Cook v. Atlantic Coast Line R. Co.

Decision Date15 January 1941
Docket Number15203.
Citation13 S.E.2d 1,196 S.C. 230
PartiesCOOK v. ATLANTIC COAST LINE R. CO. et al.
CourtSouth Carolina Supreme Court

Appeal from Common Pleas Circuit Court of Clarendon County; Wm. H Grimball, Judge.

Action by H. B. Cook against Atlantic Coast Line Railroad Company and another, for consequential damages to plaintiff for the loss of his wife's society, companionship, and services and for damages suffered by reason of having to pay money for hospital expenses and medical attendance as result of collision between automobile in which plaintiff's wife was riding and a train at a crossing. From a judgment for plaintiff, defendants appeal. [Copyrighted Material Omitted]

Charlton DuRant, of Manning, and Woods & Woods, of Marion, for appellants.

John G. Dinkins, of Manning, for respondent.

FISHBURNE Justice.

The wife of the plaintiff was one of eight persons--all women, including the driver--riding in an automobile which was in collision with one of defendant's freight trains on June 25, 1937, at a railroad crossing in the unincorporated town of Cades. As a result of the collision the plaintiff's wife, who rode in the back seat, received grave and permanent injuries, which, it is alleged, were caused by the negligence of the railroad company and its engineer and co-defendant, B. S. Artopee. The plaintiff instituted this action for the recovery of consequential damages for the loss of his wife's society, companionship, and services; and for damages suffered by reason of having to pay out considerable sums of money for hospital expense and medical attendance. At the time of the accident Mrs. Cook was fifty years of age, was in good health, and was the mother of six children. The trial resulted in a verdict against the defendants in the sum of $10,000.

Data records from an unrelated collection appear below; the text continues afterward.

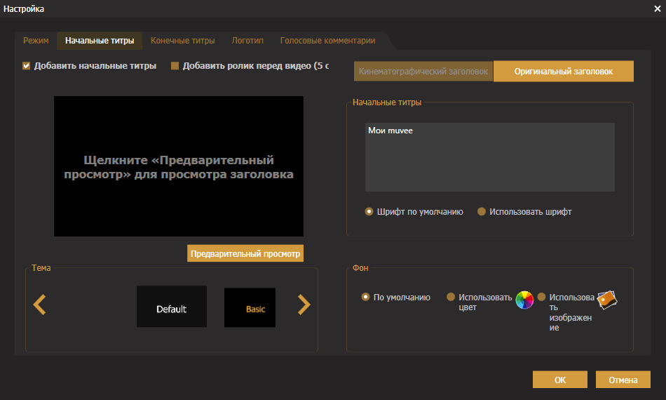Toggle Добавить начальные титры checkbox

(27, 66)
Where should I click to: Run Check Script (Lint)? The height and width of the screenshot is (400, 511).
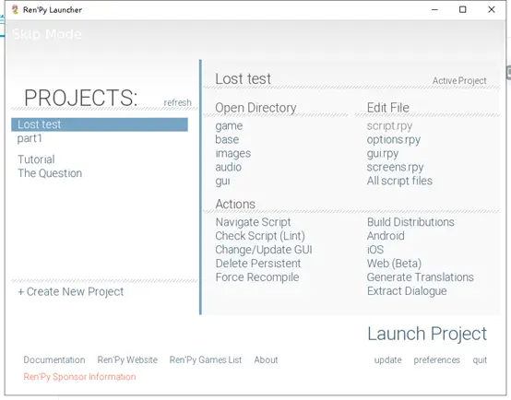click(x=260, y=236)
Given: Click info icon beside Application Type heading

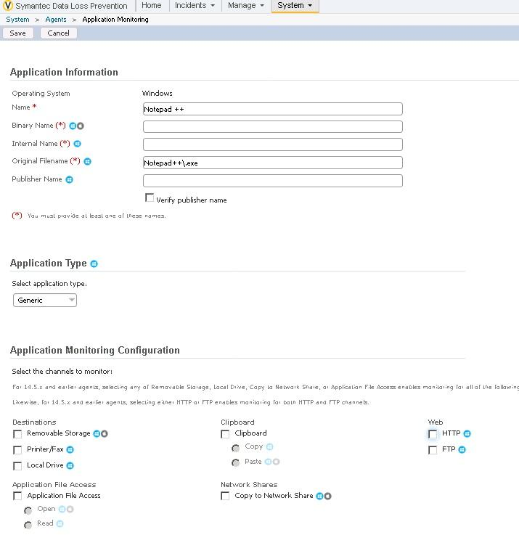Looking at the screenshot, I should coord(94,264).
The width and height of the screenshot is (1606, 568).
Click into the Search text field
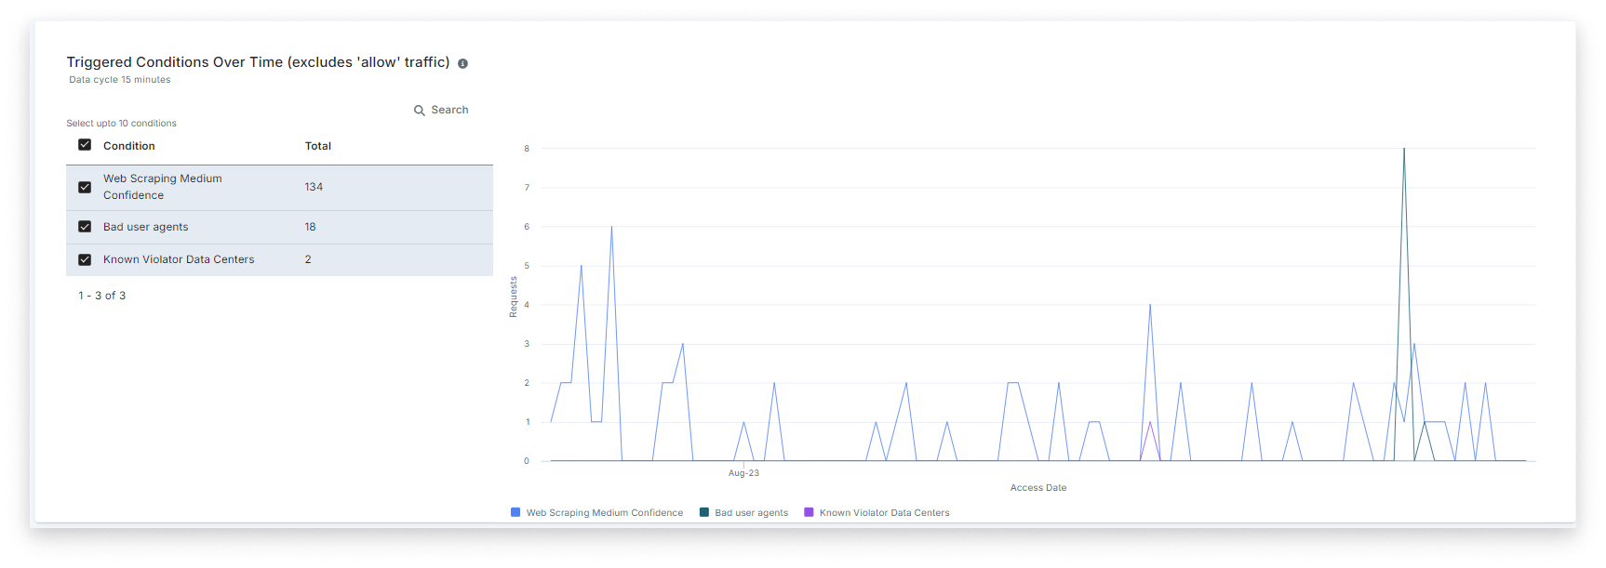(x=450, y=110)
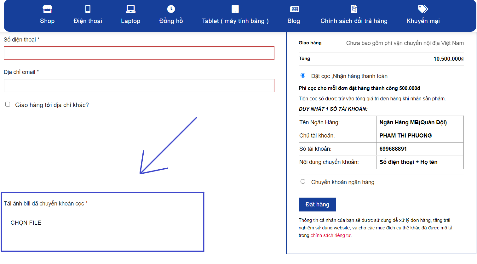Select 'Đặt cọc, Nhận hàng thanh toán' radio option
The width and height of the screenshot is (477, 264).
pos(303,76)
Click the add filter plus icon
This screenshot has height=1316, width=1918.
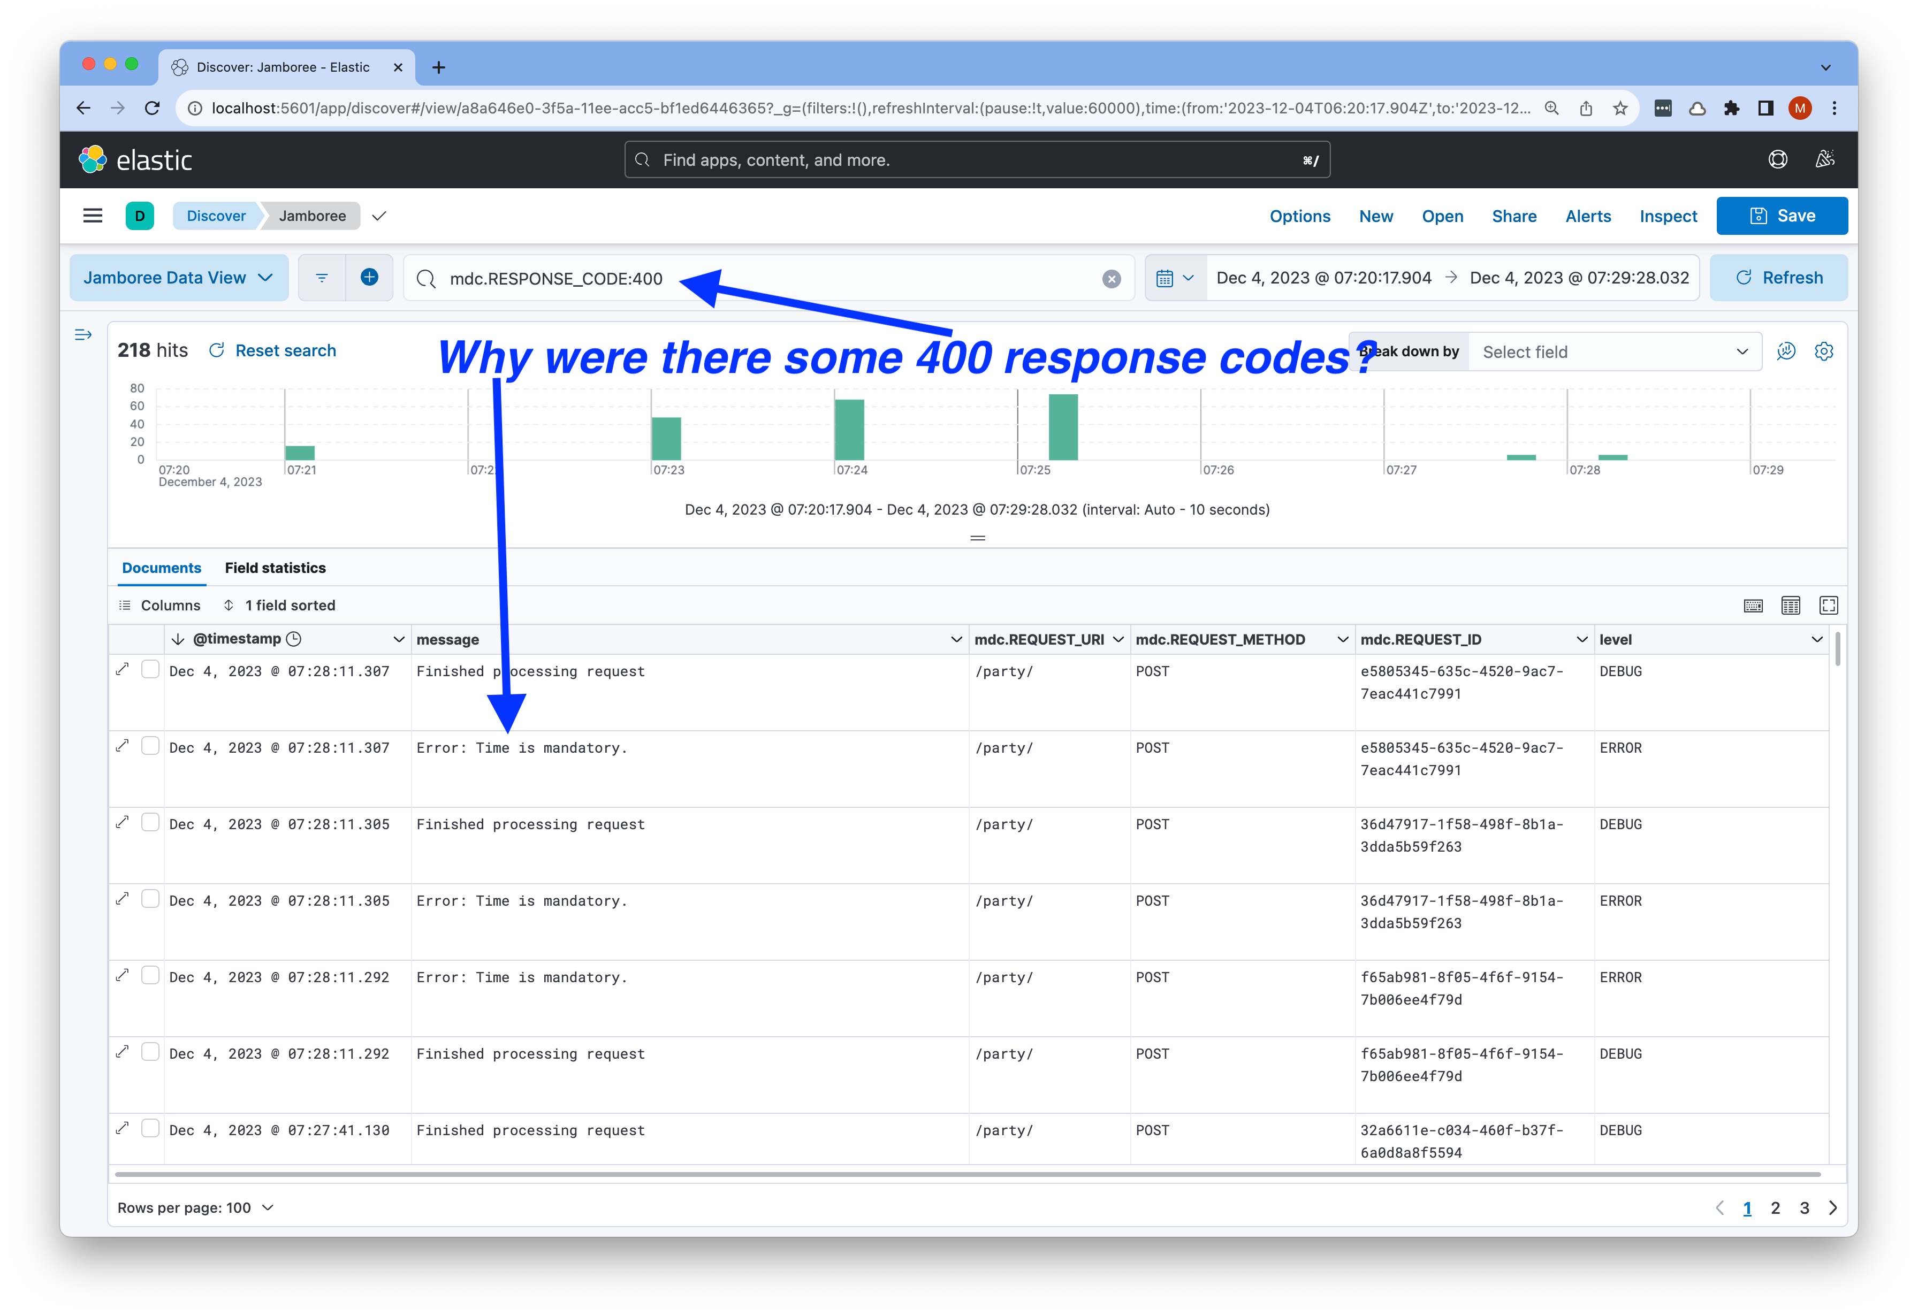click(x=369, y=278)
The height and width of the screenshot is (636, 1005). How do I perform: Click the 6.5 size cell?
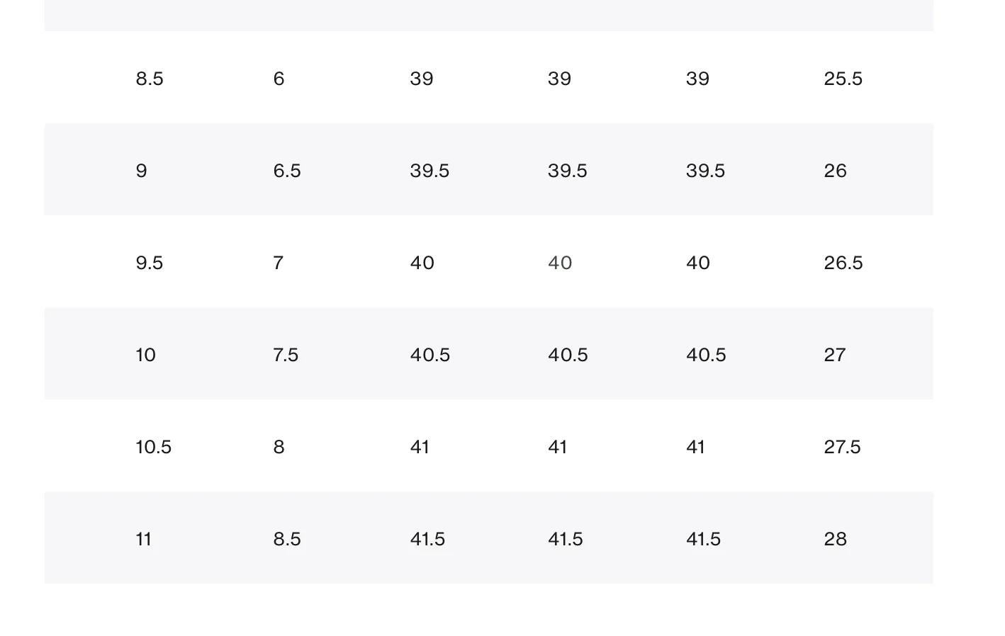coord(287,171)
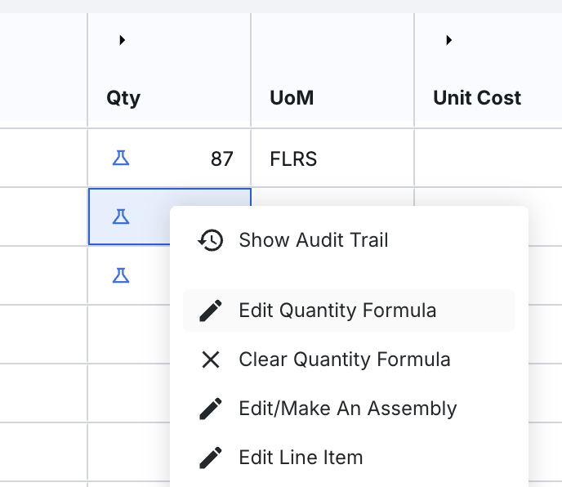The image size is (562, 487).
Task: Click the UoM column header
Action: pyautogui.click(x=292, y=98)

This court is asked to reverse the judgment in this case on the ground that the plaintiff's wife and the driver of the car, Mrs. Bryan Cook, were guilty of such contributory negligence that the Court below should have directed a verdict. It will aid in the decision of the case to state the following facts:

All of the occupants of the automobile lived within a radius of seven miles of Cades, and were more or less familiar with the railroad crossing where the accident occurred, having used this crossing from time to time. At the crossing the railroad consisted of three tracks running North and South. The Hebron-Cades public highway which intersected it at right angles, runs East and West. The ladies had attended a religious meeting at Cades, and were returning to their several homes about 5:30 o'clock in the afternoon, in an automobile driven by Mrs. Bryan Cook. They traveled upon a road which was adjacent to and parallel with the railroad, which was on their left as they proceeded to the crossing. On reaching the crossing the driver stopped the car to await the passing of a freight train running South. The automobile at the point where it was stopped, was turned at a slight angle to the left, and had just entered the Hebron-Cades highway. When the freight train, which was more than three-quarters of a mile long, had passed, the driver of the automobile, the plaintiff's wife, and some of the other occupants of the car, according to their testimony, looked and listened to ascertain whether or not another train was approaching. They looked in both directions, north and south, but neither saw nor heard any other train. The driver thereupon proceeded upon the crossing. Just as the automobile got upon the first railroad track, one of its occupants saw a north-bound freight train to their left, which was practically upon them. The driver increased her speed, but did not escape the impending collision. The train hit the rear end of the automobile, resulting in permanent injury to plaintiff's wife.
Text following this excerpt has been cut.